* _What to do_
Write out the records word for word, from the line containing "Click the final" through the end of the records.

* _Given records_

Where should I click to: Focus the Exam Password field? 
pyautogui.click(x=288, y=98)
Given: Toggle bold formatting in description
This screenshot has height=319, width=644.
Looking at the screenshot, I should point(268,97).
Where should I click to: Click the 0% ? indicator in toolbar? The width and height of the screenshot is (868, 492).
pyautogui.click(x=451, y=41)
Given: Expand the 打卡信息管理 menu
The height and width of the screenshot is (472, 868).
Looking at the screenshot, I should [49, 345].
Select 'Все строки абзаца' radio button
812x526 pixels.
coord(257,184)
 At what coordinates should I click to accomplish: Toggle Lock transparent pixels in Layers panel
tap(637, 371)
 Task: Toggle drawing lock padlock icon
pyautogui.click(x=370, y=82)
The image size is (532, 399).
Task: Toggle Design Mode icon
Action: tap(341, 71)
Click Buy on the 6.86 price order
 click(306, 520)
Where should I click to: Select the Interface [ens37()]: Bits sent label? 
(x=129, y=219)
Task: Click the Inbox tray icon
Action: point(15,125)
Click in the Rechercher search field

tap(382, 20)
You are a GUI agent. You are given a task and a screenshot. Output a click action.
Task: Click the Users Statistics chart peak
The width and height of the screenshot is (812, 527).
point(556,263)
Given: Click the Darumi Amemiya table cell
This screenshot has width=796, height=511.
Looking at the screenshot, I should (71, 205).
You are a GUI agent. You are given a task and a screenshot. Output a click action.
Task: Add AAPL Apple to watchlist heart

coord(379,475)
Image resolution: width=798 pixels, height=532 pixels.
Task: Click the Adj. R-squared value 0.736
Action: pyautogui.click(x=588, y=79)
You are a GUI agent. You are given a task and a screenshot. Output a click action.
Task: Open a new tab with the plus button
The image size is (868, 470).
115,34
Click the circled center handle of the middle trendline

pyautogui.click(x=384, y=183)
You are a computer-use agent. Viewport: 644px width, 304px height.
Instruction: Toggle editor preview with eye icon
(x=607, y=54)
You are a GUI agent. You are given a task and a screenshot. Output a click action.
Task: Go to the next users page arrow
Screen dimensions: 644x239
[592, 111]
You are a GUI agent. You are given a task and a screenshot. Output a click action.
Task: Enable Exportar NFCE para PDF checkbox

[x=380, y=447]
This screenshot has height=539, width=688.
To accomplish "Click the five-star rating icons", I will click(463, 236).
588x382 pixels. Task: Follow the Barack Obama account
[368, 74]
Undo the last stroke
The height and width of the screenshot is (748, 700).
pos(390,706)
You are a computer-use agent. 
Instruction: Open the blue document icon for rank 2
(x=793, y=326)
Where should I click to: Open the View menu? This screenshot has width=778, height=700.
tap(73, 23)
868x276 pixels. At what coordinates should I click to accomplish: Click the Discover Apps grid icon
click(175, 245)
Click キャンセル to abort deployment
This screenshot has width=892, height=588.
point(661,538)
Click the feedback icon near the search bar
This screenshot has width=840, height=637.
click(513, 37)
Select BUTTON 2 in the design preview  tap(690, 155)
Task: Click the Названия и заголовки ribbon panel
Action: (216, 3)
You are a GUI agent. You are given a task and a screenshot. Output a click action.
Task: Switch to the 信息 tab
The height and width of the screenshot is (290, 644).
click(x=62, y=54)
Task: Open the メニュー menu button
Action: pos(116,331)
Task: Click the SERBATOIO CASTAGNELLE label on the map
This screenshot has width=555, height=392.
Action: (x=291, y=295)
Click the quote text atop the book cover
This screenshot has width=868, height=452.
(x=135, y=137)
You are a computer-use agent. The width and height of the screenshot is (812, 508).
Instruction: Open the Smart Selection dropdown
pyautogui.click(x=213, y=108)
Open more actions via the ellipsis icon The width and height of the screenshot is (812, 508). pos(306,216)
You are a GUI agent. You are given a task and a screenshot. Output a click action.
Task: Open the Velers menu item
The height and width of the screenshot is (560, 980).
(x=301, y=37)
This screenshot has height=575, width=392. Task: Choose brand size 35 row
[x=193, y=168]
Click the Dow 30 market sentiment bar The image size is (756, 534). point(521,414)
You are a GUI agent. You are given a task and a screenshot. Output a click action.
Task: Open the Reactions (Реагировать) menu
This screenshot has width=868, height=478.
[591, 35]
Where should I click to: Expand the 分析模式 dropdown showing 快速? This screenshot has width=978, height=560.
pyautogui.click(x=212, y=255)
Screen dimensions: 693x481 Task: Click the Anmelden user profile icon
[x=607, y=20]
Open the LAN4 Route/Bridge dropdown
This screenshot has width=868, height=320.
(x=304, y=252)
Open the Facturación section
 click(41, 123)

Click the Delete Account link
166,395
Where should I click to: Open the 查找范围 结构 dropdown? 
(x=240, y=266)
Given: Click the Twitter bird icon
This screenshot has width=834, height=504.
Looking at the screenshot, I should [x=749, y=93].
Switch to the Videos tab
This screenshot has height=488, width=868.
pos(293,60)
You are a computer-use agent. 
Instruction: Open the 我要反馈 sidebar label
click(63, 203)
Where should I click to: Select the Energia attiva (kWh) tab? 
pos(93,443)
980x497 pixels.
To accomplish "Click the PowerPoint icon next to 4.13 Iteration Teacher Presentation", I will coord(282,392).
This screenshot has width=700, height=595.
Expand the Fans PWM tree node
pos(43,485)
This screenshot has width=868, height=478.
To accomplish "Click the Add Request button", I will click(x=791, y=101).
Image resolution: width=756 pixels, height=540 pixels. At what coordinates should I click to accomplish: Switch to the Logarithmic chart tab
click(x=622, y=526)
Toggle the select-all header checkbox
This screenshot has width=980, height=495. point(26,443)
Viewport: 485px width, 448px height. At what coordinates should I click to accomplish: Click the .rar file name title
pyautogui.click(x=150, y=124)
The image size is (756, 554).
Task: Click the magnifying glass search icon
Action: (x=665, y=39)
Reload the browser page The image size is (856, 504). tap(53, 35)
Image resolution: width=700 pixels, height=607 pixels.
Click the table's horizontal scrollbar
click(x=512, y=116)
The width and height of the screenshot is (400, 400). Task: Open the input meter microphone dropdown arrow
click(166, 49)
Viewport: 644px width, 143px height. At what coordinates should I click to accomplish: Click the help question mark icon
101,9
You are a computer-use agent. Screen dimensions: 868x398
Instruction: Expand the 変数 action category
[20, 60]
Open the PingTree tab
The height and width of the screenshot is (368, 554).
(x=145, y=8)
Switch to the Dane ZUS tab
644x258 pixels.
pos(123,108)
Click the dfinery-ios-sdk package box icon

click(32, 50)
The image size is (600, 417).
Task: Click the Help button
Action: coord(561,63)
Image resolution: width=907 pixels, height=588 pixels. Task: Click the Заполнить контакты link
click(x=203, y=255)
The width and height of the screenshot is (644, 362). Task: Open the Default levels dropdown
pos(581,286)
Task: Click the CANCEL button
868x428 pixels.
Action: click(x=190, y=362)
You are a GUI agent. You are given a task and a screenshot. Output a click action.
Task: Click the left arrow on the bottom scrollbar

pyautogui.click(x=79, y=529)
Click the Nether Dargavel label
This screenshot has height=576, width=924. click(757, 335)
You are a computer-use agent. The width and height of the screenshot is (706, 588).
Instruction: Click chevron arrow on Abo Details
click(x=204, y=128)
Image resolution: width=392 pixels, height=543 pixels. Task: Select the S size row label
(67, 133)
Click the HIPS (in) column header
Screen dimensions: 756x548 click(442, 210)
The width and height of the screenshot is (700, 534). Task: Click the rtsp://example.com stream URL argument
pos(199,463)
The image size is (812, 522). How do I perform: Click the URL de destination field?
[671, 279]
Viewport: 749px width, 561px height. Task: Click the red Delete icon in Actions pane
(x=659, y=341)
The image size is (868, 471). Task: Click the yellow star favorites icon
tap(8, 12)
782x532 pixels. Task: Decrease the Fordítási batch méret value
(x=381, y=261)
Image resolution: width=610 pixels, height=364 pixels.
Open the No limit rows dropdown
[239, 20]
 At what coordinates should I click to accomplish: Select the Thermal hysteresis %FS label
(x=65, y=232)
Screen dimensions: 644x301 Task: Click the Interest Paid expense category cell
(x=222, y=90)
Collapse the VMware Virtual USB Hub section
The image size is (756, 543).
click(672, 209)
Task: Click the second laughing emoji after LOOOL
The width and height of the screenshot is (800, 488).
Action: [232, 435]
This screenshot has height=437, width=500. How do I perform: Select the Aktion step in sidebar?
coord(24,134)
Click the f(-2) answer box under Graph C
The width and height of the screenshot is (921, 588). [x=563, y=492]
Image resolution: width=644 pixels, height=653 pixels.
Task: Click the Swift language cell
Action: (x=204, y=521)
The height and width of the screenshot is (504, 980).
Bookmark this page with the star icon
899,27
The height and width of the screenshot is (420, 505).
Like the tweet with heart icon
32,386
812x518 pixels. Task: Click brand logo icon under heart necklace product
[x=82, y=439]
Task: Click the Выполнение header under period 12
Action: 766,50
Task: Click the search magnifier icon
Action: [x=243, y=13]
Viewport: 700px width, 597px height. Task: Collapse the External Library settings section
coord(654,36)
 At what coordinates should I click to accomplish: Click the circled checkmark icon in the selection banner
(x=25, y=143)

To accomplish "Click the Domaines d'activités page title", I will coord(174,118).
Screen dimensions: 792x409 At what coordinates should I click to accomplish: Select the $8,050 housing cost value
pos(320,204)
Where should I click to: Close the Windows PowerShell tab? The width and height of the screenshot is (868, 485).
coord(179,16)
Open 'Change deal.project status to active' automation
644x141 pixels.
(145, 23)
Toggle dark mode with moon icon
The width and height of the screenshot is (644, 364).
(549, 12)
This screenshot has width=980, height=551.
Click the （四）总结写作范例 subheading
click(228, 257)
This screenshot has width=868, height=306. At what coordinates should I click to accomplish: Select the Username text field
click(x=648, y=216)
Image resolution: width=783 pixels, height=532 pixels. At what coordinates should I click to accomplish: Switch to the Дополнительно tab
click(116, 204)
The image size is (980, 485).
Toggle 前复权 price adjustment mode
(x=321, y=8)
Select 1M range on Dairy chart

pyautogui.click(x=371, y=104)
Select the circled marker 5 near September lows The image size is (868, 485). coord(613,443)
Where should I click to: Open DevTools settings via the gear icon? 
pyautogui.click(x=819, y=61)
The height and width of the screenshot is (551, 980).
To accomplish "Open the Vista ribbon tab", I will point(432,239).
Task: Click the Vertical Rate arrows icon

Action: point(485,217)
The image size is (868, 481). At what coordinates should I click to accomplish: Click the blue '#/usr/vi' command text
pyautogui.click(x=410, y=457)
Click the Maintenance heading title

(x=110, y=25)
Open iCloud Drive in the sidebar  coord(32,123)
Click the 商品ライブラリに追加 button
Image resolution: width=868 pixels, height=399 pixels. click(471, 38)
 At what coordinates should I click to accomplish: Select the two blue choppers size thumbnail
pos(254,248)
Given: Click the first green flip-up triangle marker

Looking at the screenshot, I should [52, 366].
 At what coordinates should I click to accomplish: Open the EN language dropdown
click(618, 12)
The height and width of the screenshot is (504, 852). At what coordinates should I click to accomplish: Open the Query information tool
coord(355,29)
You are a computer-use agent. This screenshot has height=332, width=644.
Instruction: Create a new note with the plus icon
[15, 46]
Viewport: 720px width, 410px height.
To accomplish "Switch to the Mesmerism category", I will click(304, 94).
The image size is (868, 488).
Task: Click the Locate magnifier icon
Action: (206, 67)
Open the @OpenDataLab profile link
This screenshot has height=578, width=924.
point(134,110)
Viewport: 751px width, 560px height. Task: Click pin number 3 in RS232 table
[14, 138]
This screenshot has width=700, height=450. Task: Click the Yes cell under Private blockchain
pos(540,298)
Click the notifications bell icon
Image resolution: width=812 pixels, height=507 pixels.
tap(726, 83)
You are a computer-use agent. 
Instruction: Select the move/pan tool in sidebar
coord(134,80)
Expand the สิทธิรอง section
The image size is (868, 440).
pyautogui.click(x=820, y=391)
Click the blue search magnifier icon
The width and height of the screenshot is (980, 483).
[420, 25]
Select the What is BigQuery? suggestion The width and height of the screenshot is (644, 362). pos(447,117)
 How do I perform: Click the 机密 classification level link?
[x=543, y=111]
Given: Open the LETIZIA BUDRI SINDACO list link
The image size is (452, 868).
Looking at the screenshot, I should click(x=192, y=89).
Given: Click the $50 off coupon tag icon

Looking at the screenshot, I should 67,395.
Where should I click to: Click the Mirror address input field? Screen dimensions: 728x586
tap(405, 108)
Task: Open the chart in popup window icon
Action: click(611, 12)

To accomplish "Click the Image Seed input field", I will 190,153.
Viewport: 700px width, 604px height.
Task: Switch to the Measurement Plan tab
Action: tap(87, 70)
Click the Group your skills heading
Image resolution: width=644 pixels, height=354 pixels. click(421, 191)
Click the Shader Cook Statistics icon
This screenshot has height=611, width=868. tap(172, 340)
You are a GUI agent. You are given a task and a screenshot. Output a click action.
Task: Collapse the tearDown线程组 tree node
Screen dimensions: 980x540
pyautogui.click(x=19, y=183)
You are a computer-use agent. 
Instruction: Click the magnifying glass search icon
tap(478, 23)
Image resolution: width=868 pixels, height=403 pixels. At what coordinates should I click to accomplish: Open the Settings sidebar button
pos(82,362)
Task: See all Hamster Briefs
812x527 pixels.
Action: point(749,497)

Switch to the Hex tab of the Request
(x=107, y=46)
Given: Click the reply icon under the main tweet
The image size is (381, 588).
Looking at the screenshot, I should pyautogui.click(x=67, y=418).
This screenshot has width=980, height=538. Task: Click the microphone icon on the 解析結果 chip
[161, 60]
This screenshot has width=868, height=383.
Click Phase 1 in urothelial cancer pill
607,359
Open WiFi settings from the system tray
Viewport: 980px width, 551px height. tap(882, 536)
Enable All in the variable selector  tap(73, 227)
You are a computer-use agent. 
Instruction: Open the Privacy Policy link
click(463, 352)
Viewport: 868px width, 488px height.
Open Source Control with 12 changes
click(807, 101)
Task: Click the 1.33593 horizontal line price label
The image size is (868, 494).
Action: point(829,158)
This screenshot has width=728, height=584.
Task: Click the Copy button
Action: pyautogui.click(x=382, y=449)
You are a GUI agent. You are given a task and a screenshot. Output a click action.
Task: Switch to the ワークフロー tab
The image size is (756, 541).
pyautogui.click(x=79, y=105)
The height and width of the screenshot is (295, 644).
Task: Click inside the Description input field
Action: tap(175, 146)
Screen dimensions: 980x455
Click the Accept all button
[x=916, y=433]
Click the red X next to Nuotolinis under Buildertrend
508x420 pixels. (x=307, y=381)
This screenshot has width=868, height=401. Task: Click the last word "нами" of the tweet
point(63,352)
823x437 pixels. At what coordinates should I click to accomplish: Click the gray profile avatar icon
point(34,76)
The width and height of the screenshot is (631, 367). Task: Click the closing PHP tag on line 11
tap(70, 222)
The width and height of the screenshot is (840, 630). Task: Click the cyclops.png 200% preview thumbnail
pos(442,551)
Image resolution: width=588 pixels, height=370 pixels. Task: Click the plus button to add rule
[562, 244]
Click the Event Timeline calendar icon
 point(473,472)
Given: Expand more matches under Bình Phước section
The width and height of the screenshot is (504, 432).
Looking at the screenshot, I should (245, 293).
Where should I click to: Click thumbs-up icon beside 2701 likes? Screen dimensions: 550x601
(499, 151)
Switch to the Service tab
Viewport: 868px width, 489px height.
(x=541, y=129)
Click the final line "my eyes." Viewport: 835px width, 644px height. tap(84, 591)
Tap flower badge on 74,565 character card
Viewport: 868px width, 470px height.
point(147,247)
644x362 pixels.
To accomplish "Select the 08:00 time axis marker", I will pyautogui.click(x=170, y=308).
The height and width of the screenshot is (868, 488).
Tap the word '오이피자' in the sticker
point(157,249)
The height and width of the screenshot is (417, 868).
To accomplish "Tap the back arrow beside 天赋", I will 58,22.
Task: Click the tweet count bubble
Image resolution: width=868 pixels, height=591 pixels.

* _Response below_
Click the final line "my eyes." Viewport: 835px width, 644px height. tap(84, 591)
Tap flower badge on 74,565 character card
Viewport: 868px width, 470px height.
point(147,247)
644x362 pixels.
To accomplish "Select the 08:00 time axis marker", I will pyautogui.click(x=170, y=308).
The height and width of the screenshot is (868, 488).
Tap the word '오이피자' in the sticker
point(157,249)
The height and width of the screenshot is (417, 868).
To accomplish "Tap the back arrow beside 天赋", I will 58,22.
Task: Click the tweet count bubble
Image resolution: width=868 pixels, height=591 pixels.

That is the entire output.